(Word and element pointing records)
>> Start
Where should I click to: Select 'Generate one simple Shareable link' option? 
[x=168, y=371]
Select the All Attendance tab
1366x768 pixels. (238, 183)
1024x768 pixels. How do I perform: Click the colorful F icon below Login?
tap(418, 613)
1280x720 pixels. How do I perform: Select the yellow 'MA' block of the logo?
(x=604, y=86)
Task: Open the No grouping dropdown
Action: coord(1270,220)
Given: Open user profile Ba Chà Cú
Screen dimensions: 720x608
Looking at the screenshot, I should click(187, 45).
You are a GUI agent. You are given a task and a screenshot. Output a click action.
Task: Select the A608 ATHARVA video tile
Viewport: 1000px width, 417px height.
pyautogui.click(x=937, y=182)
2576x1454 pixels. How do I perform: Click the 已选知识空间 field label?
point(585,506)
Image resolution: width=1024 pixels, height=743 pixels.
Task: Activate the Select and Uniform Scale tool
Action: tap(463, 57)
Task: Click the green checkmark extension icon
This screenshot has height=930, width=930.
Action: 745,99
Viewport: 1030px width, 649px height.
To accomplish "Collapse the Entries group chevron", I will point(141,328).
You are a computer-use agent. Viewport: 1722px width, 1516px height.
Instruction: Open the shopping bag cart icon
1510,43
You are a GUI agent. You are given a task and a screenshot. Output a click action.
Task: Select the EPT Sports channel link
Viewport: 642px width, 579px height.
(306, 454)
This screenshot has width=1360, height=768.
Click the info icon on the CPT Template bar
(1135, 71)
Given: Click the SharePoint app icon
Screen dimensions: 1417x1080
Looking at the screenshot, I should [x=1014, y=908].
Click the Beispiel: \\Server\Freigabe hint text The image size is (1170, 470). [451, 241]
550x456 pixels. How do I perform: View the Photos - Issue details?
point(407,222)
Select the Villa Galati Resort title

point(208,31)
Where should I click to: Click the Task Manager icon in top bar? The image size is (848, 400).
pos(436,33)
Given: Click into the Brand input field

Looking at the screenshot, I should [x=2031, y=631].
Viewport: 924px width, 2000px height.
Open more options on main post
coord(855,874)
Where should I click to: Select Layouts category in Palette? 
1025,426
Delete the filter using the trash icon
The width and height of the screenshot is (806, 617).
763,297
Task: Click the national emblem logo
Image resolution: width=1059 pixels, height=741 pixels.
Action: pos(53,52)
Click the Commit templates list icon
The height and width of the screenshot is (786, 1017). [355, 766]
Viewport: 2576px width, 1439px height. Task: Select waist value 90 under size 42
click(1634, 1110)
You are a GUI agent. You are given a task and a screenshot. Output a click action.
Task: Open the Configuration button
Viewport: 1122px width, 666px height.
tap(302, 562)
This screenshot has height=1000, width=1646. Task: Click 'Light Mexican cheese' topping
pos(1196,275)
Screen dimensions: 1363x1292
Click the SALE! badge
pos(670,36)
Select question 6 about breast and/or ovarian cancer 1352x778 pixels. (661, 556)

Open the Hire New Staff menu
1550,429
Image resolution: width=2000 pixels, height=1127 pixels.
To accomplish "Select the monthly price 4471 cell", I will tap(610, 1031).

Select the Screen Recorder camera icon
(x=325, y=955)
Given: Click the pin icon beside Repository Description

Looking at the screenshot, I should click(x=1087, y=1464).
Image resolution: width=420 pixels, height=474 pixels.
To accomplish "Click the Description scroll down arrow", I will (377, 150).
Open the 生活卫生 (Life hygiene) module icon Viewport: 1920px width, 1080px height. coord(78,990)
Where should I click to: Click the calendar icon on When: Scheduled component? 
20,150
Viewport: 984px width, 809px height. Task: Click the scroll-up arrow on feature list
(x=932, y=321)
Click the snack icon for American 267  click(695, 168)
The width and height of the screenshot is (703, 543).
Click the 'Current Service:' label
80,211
>> End
▶ _Requirement_:
Gather every line of the records above that contains the word "will", and copy each of those lines out.

▶ _Task result_:
To accomplish "Collapse the Entries group chevron", I will point(141,328).
To accomplish "Select the monthly price 4471 cell", I will tap(610, 1031).
To accomplish "Click the Description scroll down arrow", I will (377, 150).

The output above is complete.